▸ **Your task**:
Search the records for the string "preview", and show each line where it appears.

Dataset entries
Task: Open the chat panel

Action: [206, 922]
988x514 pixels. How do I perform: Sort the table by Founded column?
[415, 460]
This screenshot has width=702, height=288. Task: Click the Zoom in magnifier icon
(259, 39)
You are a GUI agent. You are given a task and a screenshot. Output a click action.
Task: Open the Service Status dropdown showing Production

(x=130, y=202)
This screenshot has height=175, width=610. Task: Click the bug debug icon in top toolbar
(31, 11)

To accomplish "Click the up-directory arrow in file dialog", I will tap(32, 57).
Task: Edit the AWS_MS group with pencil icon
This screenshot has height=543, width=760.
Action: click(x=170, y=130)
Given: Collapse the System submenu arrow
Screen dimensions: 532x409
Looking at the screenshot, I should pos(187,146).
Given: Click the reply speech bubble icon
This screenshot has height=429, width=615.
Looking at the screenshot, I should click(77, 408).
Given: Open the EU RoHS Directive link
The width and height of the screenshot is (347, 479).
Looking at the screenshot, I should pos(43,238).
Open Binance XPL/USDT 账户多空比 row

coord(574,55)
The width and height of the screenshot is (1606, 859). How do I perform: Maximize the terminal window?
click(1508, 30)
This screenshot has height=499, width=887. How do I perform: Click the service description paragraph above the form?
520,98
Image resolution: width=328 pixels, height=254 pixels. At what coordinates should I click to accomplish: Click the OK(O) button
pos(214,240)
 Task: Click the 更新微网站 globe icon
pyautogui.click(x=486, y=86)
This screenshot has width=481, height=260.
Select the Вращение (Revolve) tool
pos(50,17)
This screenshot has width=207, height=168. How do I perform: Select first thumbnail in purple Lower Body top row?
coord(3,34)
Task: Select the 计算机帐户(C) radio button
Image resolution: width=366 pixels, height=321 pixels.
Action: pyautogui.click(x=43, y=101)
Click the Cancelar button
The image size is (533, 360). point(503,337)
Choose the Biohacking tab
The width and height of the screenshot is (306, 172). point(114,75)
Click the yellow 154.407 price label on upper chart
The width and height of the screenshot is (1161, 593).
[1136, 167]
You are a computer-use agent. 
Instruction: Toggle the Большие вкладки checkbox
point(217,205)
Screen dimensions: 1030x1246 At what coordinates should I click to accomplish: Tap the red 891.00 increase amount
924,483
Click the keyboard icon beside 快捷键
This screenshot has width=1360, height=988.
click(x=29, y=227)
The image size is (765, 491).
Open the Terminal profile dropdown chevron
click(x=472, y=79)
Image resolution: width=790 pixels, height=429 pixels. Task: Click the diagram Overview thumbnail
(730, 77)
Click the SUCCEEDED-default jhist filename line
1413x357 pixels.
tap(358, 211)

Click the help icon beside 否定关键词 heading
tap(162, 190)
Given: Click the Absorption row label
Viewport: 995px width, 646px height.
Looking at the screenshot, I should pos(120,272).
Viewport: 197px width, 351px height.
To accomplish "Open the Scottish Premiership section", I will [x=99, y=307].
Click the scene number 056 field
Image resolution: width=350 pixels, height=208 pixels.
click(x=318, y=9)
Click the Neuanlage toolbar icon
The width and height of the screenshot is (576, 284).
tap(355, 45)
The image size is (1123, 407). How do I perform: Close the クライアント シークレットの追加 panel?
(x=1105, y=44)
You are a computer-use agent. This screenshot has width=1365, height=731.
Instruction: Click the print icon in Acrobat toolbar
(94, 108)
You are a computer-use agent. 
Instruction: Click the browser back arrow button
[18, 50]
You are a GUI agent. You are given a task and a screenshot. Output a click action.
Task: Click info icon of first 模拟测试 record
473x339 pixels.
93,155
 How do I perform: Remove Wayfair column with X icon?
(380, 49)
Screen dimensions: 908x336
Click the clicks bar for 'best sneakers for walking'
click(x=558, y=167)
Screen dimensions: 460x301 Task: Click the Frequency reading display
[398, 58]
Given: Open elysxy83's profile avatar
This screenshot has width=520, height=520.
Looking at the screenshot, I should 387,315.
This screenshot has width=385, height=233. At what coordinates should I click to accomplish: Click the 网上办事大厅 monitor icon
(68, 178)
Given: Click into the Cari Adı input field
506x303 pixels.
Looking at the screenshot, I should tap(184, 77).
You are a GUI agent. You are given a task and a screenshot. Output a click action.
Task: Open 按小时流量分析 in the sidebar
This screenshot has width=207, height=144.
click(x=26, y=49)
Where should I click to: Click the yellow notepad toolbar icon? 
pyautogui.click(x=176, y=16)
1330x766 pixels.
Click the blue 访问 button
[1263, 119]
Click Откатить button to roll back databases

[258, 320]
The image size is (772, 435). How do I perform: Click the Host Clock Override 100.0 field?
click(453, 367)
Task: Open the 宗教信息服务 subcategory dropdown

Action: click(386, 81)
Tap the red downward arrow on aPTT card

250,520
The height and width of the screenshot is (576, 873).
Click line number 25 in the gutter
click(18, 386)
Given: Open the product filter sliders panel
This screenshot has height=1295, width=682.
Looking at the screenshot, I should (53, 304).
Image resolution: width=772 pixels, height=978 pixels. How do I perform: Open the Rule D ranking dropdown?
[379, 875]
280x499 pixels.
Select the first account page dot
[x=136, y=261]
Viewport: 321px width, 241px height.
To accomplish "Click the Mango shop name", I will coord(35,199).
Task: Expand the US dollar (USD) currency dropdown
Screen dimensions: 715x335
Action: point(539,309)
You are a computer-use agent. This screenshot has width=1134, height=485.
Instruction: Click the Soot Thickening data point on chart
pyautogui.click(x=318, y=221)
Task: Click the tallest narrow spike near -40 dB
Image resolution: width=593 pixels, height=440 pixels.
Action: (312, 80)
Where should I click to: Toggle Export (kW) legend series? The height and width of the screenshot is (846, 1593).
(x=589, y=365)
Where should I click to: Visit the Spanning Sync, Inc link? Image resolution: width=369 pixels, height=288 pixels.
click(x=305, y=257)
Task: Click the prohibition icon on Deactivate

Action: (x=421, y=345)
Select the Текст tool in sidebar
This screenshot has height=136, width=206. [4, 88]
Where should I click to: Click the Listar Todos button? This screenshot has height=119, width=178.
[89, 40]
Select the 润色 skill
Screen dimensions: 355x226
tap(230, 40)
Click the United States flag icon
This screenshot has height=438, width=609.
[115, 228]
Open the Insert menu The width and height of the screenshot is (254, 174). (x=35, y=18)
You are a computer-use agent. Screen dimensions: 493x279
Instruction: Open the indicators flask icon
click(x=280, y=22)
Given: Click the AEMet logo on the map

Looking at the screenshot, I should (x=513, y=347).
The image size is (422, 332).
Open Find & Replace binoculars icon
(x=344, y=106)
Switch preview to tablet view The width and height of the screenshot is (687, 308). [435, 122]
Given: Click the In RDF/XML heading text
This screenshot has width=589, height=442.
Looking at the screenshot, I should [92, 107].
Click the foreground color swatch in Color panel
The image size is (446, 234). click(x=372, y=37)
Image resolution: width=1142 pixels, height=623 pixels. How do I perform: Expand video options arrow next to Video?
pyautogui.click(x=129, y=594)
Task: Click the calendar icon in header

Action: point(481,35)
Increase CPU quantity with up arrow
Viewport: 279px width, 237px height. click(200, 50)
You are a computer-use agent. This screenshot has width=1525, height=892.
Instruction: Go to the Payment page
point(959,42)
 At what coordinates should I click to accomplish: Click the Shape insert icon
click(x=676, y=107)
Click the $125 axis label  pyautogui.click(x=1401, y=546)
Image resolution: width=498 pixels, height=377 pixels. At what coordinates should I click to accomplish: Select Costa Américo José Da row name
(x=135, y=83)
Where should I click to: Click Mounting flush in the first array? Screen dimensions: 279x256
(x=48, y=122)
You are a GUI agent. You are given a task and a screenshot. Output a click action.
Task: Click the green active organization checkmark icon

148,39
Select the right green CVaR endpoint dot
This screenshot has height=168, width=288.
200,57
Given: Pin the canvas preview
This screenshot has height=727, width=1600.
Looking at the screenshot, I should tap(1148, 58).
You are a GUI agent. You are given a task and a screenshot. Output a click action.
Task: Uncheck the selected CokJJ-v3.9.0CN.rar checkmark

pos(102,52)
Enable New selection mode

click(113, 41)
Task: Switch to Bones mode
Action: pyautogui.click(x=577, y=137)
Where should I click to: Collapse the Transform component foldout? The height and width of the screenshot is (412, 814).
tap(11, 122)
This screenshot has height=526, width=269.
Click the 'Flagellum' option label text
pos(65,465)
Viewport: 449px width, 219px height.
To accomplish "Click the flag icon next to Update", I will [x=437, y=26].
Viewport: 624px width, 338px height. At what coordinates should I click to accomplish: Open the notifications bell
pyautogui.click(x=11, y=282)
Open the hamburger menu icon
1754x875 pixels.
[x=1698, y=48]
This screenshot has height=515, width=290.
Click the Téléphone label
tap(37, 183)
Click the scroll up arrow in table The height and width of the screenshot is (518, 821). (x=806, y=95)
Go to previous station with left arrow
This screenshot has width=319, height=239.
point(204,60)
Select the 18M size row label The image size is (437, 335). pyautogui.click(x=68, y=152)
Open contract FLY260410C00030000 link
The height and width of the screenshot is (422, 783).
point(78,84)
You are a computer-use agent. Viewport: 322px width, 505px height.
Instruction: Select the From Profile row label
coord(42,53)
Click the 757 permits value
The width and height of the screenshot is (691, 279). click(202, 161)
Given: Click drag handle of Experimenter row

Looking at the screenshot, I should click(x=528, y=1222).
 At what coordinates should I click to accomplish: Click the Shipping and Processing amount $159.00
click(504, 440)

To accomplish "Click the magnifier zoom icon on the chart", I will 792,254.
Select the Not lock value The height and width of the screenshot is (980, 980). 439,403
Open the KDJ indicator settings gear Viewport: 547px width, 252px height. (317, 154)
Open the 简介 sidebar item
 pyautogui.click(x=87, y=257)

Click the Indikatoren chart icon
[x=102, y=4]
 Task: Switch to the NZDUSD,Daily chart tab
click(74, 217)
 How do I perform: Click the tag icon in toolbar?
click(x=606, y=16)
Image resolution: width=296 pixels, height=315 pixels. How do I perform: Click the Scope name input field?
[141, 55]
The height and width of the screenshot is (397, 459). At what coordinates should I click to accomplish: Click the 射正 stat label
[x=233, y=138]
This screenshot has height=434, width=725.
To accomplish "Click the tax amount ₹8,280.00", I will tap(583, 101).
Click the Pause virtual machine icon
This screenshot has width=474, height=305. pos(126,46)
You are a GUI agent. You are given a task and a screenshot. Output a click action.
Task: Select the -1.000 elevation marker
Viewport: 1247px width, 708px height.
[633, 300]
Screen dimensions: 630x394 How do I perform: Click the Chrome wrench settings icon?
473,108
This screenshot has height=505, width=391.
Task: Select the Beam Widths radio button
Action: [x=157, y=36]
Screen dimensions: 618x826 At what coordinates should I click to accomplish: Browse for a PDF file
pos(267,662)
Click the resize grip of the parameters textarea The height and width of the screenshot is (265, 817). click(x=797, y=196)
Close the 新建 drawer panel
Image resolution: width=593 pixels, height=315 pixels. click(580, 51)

▸ **Solution**:
Switch preview to tablet view The width and height of the screenshot is (687, 308). [435, 122]
Given: Pin the canvas preview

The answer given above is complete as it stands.